======== SUPPLIED MATERIAL ========
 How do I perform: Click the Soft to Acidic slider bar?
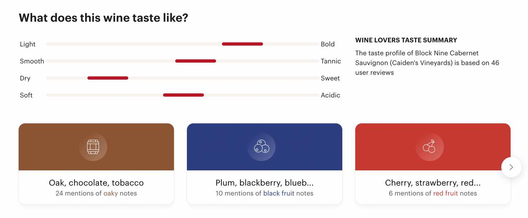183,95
========
======== SUPPLIED MATERIAL ========
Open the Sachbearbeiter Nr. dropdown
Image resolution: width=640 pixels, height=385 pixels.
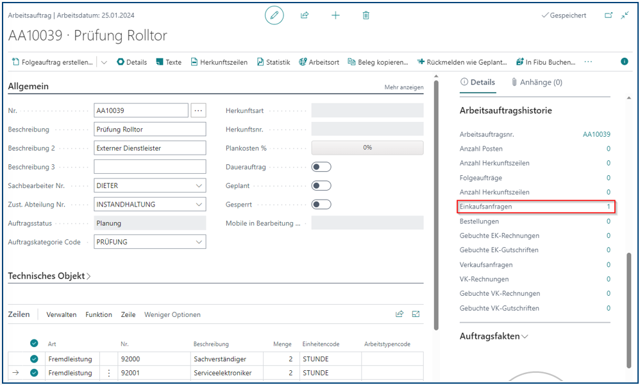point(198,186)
========
======== SUPPLIED MATERIAL ========
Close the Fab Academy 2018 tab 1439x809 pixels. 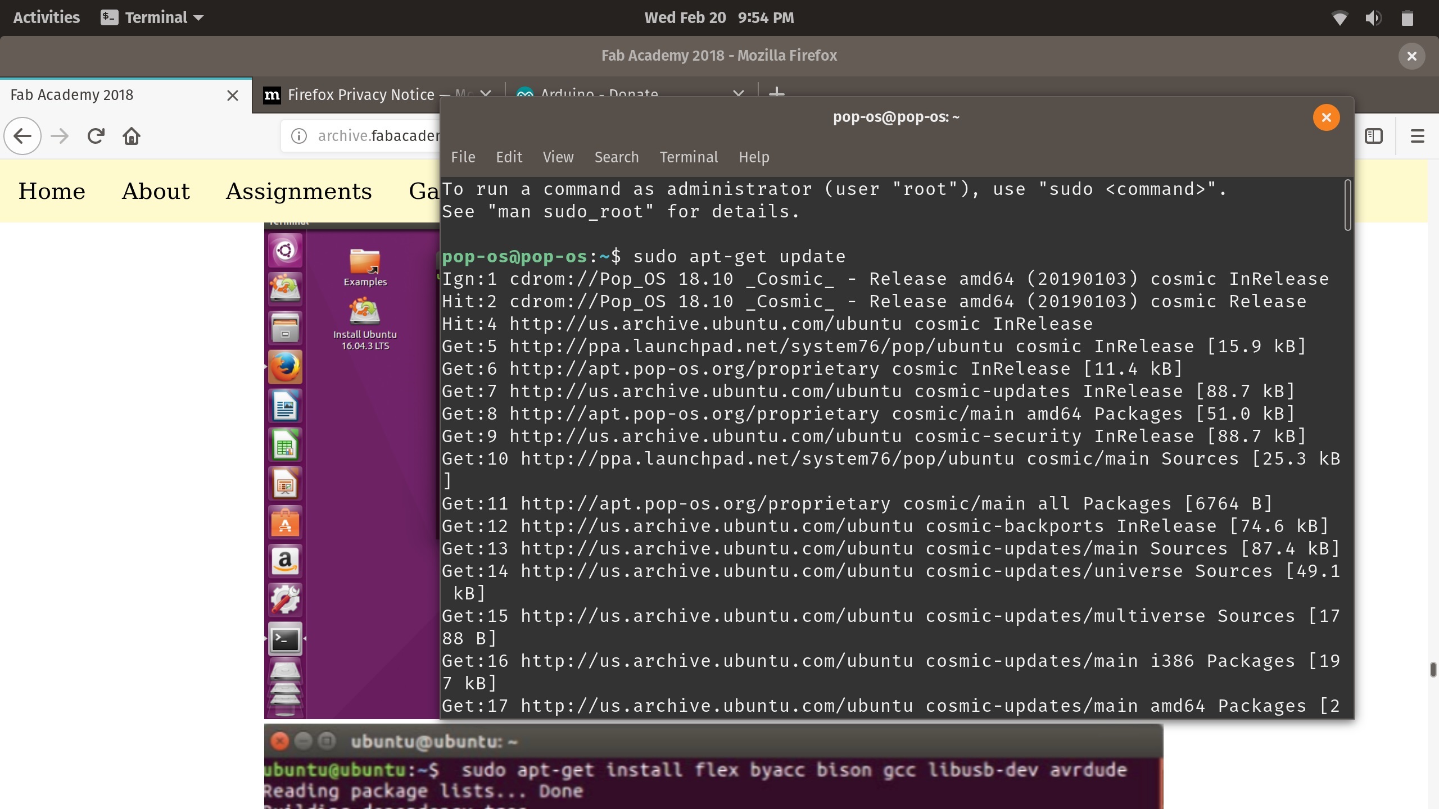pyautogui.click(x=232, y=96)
========
TASK DETAILS. Retype the lines of the records from the line with "Open the Sachbearbeiter Nr. dropdown" through the line with "point(198,186)", including both of those lines, and leave the pictures out.

FULL SOLUTION.
Open the Sachbearbeiter Nr. dropdown
Image resolution: width=640 pixels, height=385 pixels.
point(198,186)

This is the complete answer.